The concept here is to build a game that would be the ultimate immersive experience. By basing the game to achieve only this goal can it be successful.

The game takes place in a small closed environment: A village, a fortress, an island etc. By some unknown (and perhaps never revealed) reason, you are constrained to this area because of creatures that lurk beyond. For this example, we will use a village.

There will be highly interact-able humans that inhabit the zone, but only a few. Only 10-20 characters would be present throughout the entire game. These characters would form a breathing village network with a blacksmith, an alchemist, a few herbalists, an innkeeper, a few farmers, soldiers, etc. All of them will have extensive voiced dialogue events to every action in the game (without being repetitive). The goal with the speech would be to have them never repeat a line of dialogue for the rest of the play through. Single voice actors would do the speech for major characters, while some voice actors would be assigned to 2 or 3 minor characters (though the concept here is that every character is important). Characters would work on a weekly schedule, where every day they have tasks that they will carry out such as sleeping, eating food, etc. The blacksmith would grab ores and metals from his workhouse and walk outside on the counter to build swords. The herbalists would go outside and pick flowers and plants in the daylight. The soldiers would close the gates at dusk and ready their battle stations by night. Then the creatures would come.

The rpg elements of the game would be limited to the inventory and job selection. The character would be able to purchase armors or weapons (if they choose to play offensively) or even herbs and cooking utensils if they don’t favor playing a combat hero. By looting fallen enemies and exploring the outskirts of the village the player can find materials to bring into town to give to specific villagers for new items. The player and all characters will have to eat every few hours, where they will have to eat in real time (a piece of bread would take about 30 seconds to chew, a potato stew about 5 minutes). The player and characters will also have to sleep or else their performance in all tasks becomes clumsy (shooting a bow after not sleeping for 2 days would be difficult, as well as chopping a tree for lumber). Every item in the game could be used for a variety of things: forks can be used to eat, candles can be lit for illumination, etc.

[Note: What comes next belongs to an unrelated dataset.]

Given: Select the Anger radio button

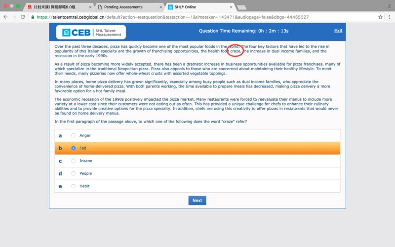Looking at the screenshot, I should pyautogui.click(x=74, y=135).
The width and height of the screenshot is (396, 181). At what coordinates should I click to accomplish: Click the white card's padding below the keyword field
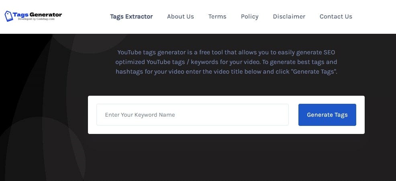tap(192, 130)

The ambience would be groundbreaking. Advanced lighting and weather effects would make the environment seem to come to life. Houses would be decorated uniquely without cookie-cutter presets. Wind would blow leaves off trees and push wheelbarrows down the road. Crows would circle the skies and land to eat the scraps of bread left in front of the bakery. Thunder would shake the panels in the walls and push plates crashing off the cupboards.

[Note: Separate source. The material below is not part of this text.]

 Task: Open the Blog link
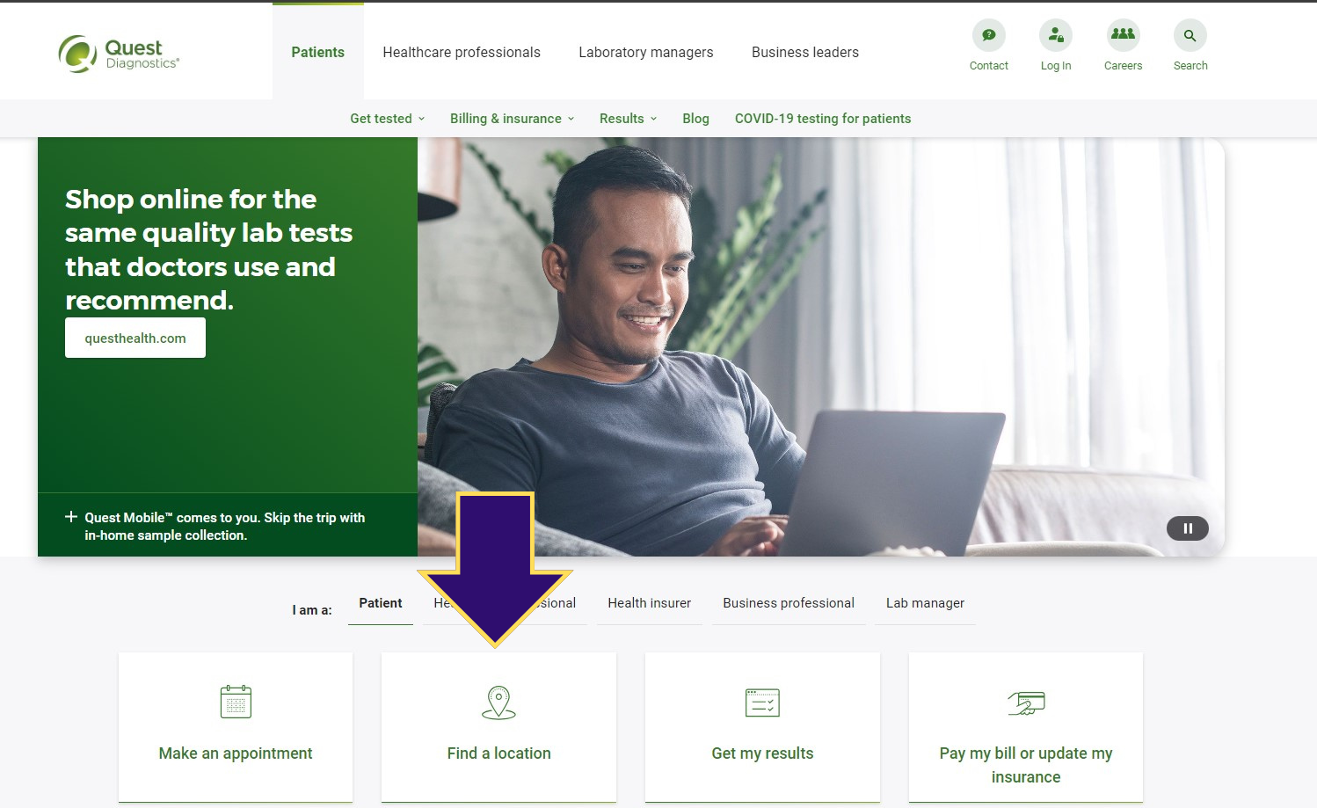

The horror elements take place once the sun sets. Unidentifiable creatures of demented form would arise to terrorize the village. There would be many varieties of the creatures with randomly generated features. When in a group the creatures would be nearly impossible to defeat alone, so being near village soldiers would be crucial. Soldiers would be able to be recruited to travel outside the town’s boundaries (though most would refuse unless the sun is up). If a character is killed, they stay dead. If the soldiers are caught in a bad position, the entire village can easily be slaughtered. By this concept is where the replayability of the game would spawn from.

The game would span the time of a few weeks. One entire play through would be anywhere from 1 to about 15 hours. An entire day cycle would be a little less than an hour. The game would have a set ending of surviving the onslaught. Through clever manipulation of town’s people and objects found in the game the player can successfully find a way to outsmart the creatures and finally leave the village.

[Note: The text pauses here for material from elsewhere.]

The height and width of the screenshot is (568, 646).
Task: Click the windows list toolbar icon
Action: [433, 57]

This is a basic outline of how the structure of the game would be. Some things could be added or changed, such as instead of a village it could be a single house with only a handful of occupants or even only one other person besides the main character. There could be no monsters at all. What is important is how immersive the experience is.

What do you think would make games more immersive? What would make the player feel more connected to the game world?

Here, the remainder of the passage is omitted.